• **EXERCISE REQUIREMENTS**: In the entries below, find the line with "Given: Select the pencil beside abctest" and transcribe it and every line after it exactly, through the last line, without pictures.

• **INPUT MATERIAL**:
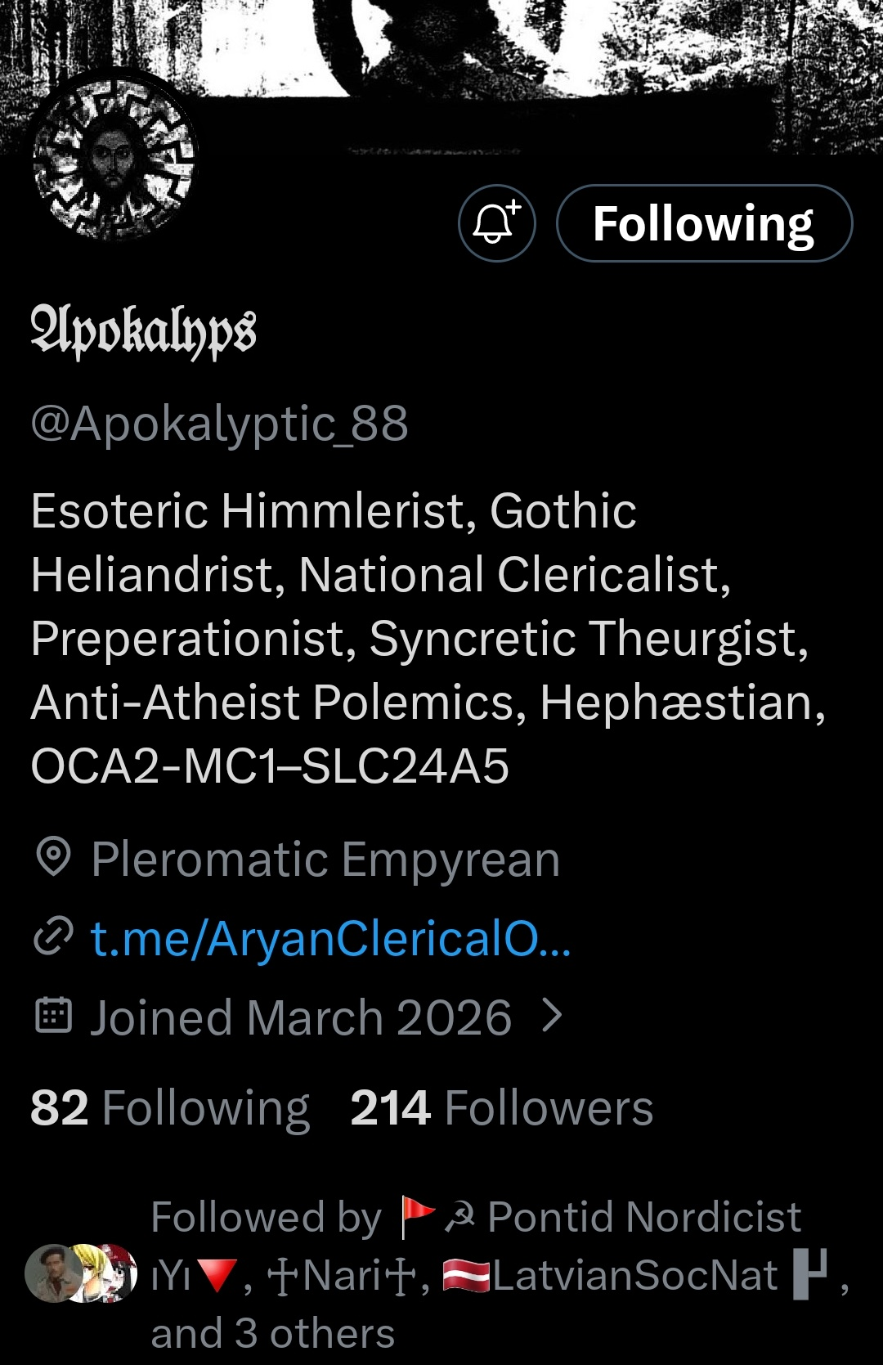Open the 82 Following list
Image resolution: width=883 pixels, height=1365 pixels.
click(x=170, y=1108)
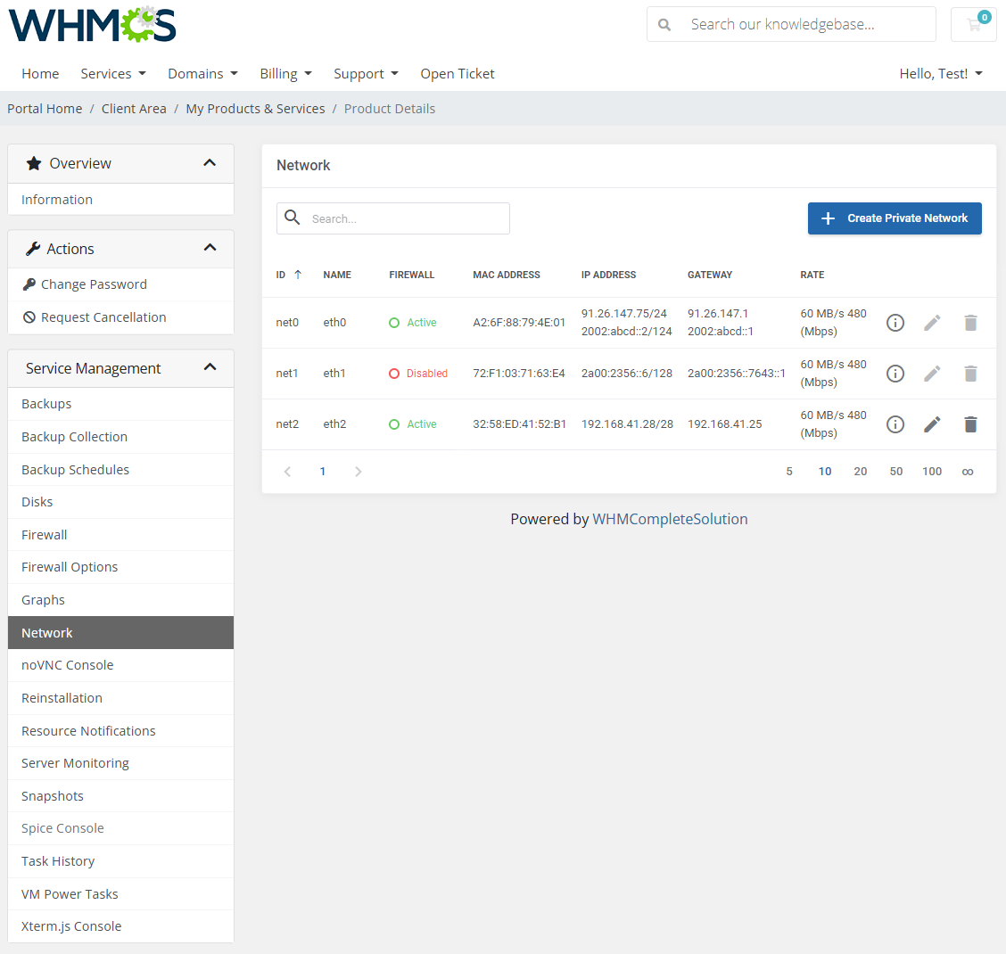
Task: Open the Billing dropdown
Action: tap(285, 73)
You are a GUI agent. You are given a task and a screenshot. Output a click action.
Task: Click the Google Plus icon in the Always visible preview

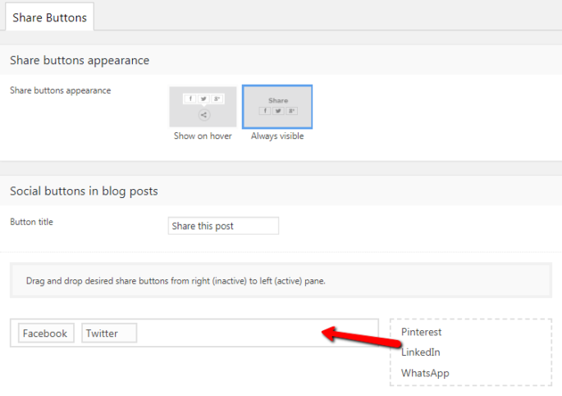[x=291, y=111]
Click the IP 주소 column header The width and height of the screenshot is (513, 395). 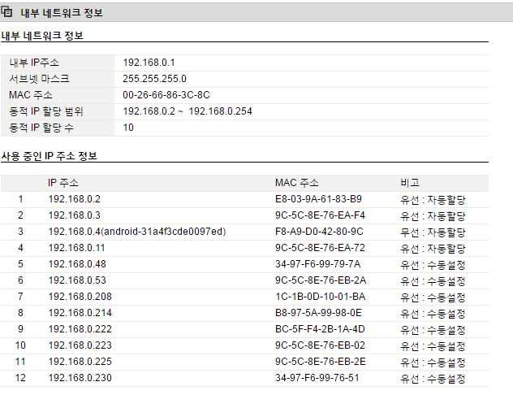point(63,183)
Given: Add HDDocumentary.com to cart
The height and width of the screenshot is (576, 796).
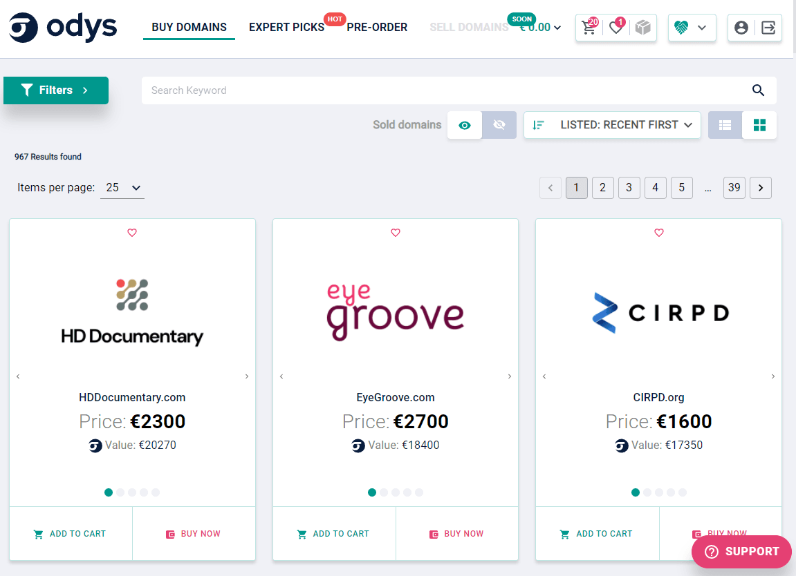Looking at the screenshot, I should tap(70, 533).
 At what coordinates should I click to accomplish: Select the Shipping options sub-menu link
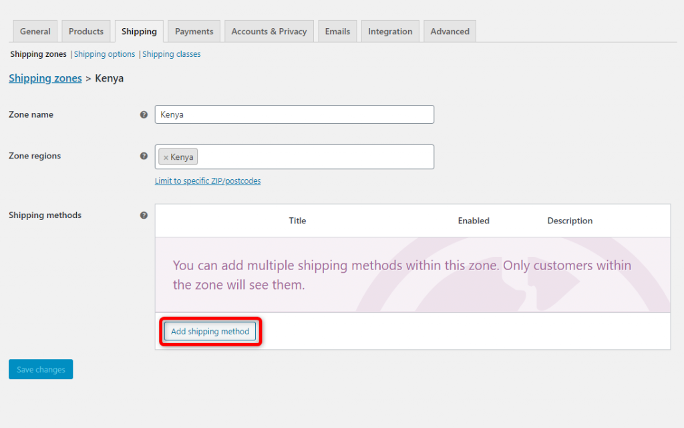coord(104,54)
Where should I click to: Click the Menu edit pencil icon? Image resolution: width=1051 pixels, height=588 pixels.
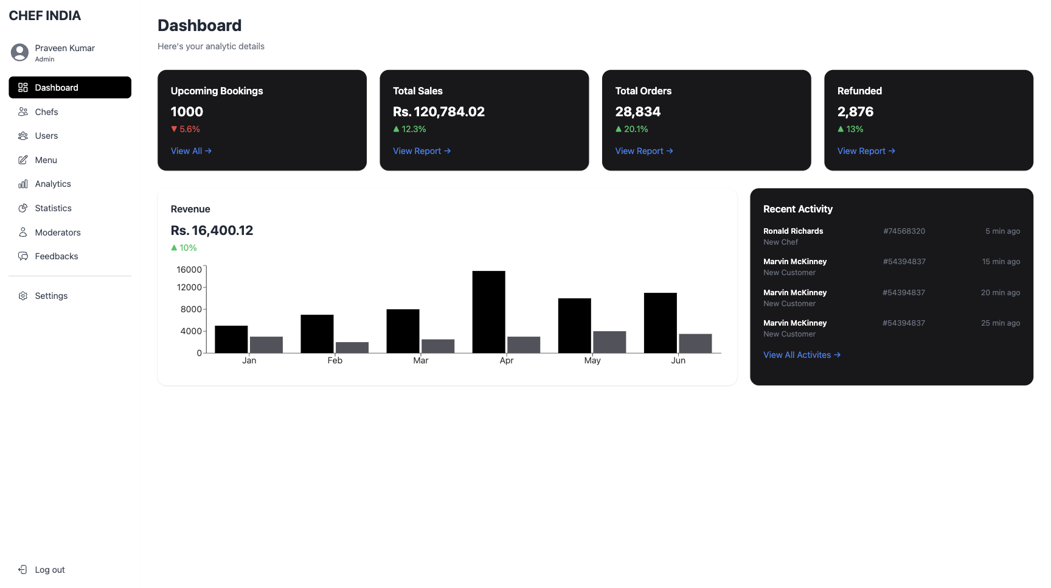click(23, 160)
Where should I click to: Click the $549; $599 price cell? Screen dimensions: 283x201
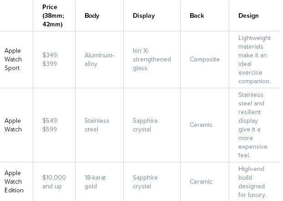51,125
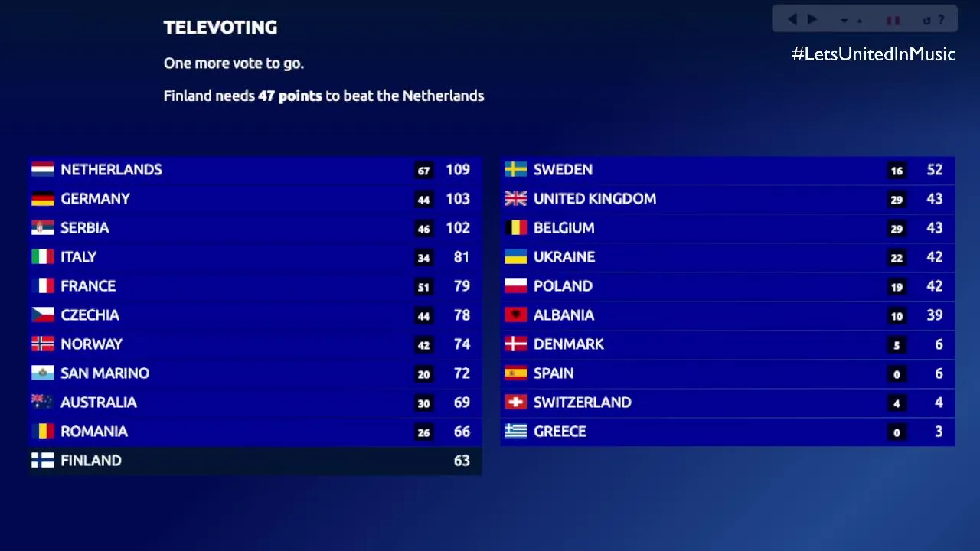Click the Netherlands flag icon

coord(43,170)
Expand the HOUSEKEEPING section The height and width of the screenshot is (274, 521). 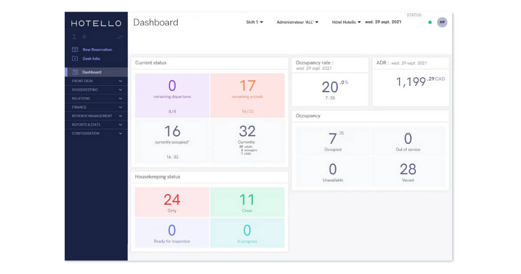[x=96, y=90]
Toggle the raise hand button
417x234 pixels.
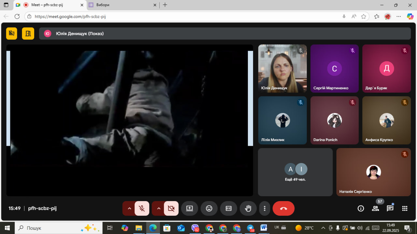click(248, 209)
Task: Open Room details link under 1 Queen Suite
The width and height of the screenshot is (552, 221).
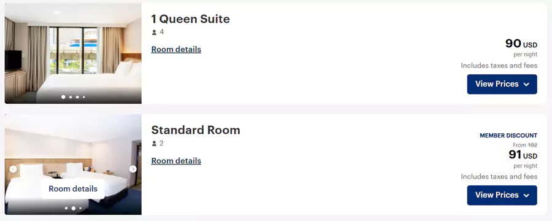Action: pos(176,49)
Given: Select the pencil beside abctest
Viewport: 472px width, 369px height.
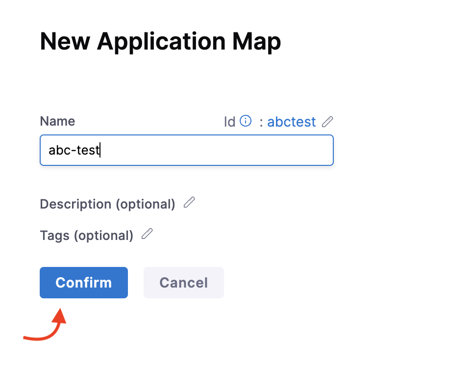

• **ANSWER TO THE EXERCISE**:
Given: Select the pencil beside abctest
Viewport: 472px width, 369px height.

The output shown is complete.